Рефрен «Воспоминателя» — «у меня будет хорошая, радостная, обеспеченная старость» — полемически контрастирует с судьбой героя «Силы привычки». Но и в этом последнем рассказе картины недалекого уже будущего, сулящего герою такое же «блаженство», словно наяву возникают перед читателем. Провокатор решает предложить свое мастерство фабрикации политических дел к услугам новых хозяев. Думая, кого бы ему предать, герой рассказа вспоминает о своем бывшем начальнике, губернаторе Дурново. Перед читателем словно бы возникает фрагмент будущих политических процессов: «Старый провокатор думает. Мысль работает в тысячу лошадиных сил. Мелькают лица, фамилии, особые приметы, родословные...

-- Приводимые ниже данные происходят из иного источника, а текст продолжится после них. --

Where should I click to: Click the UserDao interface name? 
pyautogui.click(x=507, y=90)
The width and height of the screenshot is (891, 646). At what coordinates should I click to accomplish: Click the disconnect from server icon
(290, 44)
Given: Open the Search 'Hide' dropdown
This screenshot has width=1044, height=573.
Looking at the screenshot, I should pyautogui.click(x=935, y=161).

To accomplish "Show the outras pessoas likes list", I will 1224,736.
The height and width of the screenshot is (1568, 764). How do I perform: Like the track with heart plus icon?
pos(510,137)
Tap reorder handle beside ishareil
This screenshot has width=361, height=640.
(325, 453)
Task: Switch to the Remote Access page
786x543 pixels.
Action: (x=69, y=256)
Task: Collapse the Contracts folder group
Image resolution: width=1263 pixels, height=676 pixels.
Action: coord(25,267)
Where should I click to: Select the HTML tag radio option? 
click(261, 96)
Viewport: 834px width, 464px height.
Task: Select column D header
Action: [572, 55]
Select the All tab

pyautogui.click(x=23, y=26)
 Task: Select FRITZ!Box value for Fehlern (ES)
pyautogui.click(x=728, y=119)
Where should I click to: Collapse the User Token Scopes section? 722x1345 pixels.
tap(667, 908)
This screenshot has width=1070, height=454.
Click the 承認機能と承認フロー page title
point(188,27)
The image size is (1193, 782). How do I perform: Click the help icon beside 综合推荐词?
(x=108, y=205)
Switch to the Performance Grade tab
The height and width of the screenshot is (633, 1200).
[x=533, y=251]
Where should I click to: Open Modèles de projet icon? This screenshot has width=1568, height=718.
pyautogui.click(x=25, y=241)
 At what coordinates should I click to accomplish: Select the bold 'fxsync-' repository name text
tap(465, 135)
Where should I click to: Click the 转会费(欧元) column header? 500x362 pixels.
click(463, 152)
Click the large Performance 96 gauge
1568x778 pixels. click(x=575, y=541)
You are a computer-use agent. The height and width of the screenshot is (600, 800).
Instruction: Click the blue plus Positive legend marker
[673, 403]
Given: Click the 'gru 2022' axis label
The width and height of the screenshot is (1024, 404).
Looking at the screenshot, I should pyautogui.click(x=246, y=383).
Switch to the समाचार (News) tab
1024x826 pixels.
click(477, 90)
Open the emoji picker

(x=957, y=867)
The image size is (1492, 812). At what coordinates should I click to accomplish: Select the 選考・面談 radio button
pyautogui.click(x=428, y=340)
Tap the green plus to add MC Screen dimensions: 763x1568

Проходит несколько томительных минут. Старый провокатор просит слова для внеочередного заявления:
— Я... Это самое... дочь Дурново знаю!..
— Ну и что же из этого? — равнодушно спрашивает суд.
— Ничего... Для информации я!.. Она в Ленинграде кухаркой служит...
— Ну и чудак же человек!.. — громко изумляется кто-то сзади».
Однако для «изумления» публики и «равнодушия» суда времени осталось немного. В последней из реплик звучит название журнала «Чудак», в конце 1920-х годов сменившего бывших «Дрезину» и «Смехача». В это время, и как раз в том же Ленинграде, будут происходить массовые чистки от «нежелательных элементов», во время которых «кухарке» по фамилии «Дурново» вряд ли удалось уцелеть...
Документальный эпиграф к рассказу, объясняющий этот эпизод, обнаруживает, что рассказ — вовсе не выдумка журналиста, что в сознании реального подсудимого действительно совершался процесс, в котором автор, как опытнейший врач-диагност, разглядел... зародыш того механизма общественного и индивидуального сознания, маховик которого будет вовсю раскручен во времена будущих политических процессов: «Эту записку я писал дочери Дурново. Она в Ленинграде кухаркой служит. (Слова провокатора Окладского на суде.)». В 30-е годы такой записки будет достаточно для вынесения смертного приговора.